Lines from a pointing dataset
--------------------

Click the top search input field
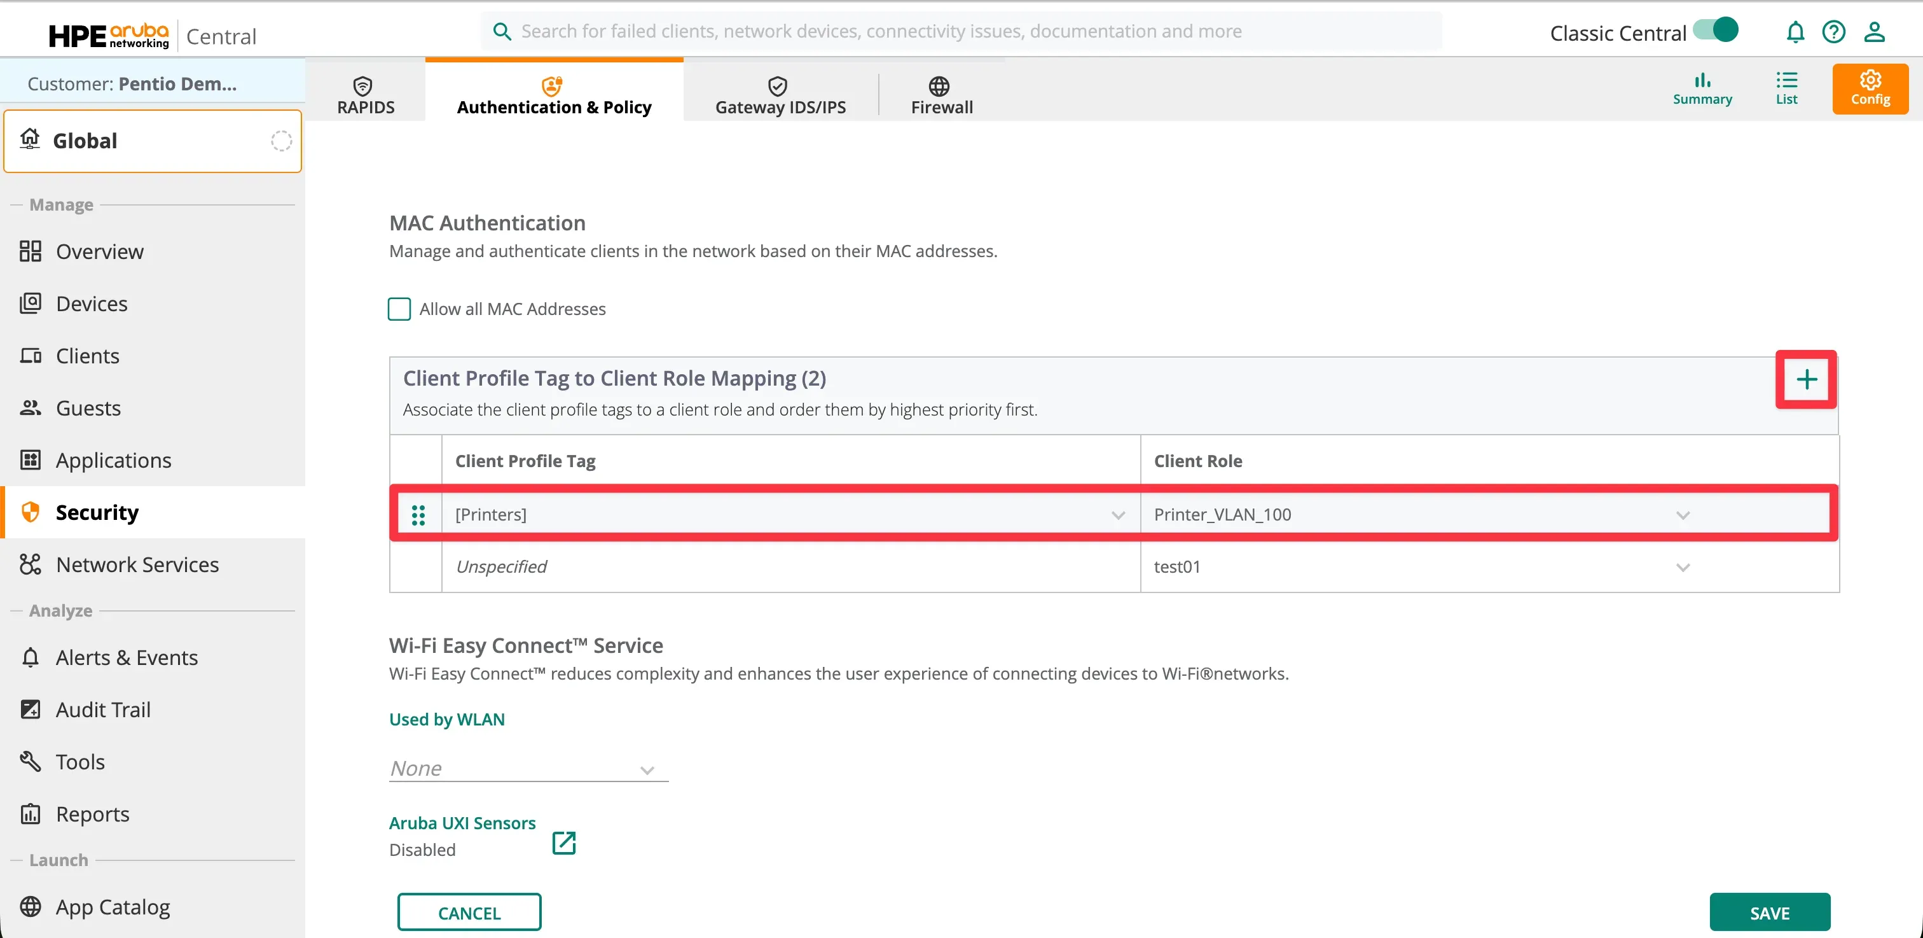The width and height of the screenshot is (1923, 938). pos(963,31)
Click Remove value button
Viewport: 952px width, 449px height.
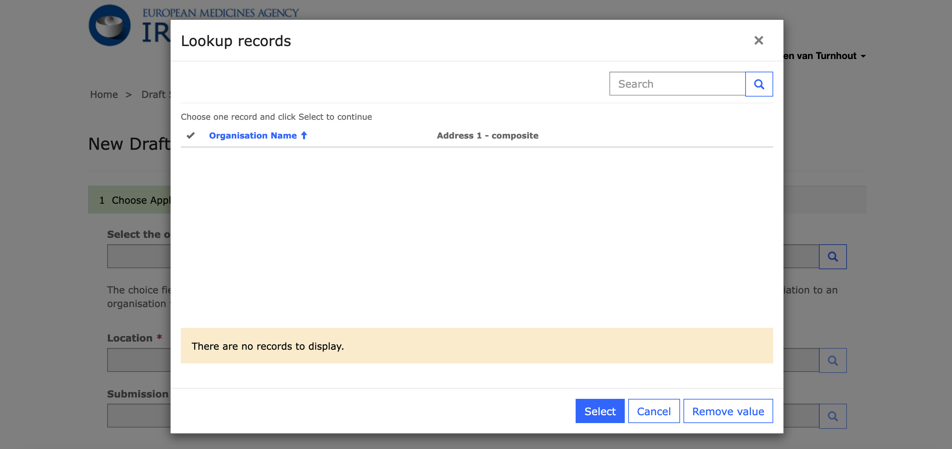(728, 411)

--------------------

Short task | Could you reproduce every one of these lines word for word, omitting the pictures?

Answer in full |
Click the top search input field
The width and height of the screenshot is (1923, 938). pos(963,31)
Click Remove value button
Viewport: 952px width, 449px height.
(728, 411)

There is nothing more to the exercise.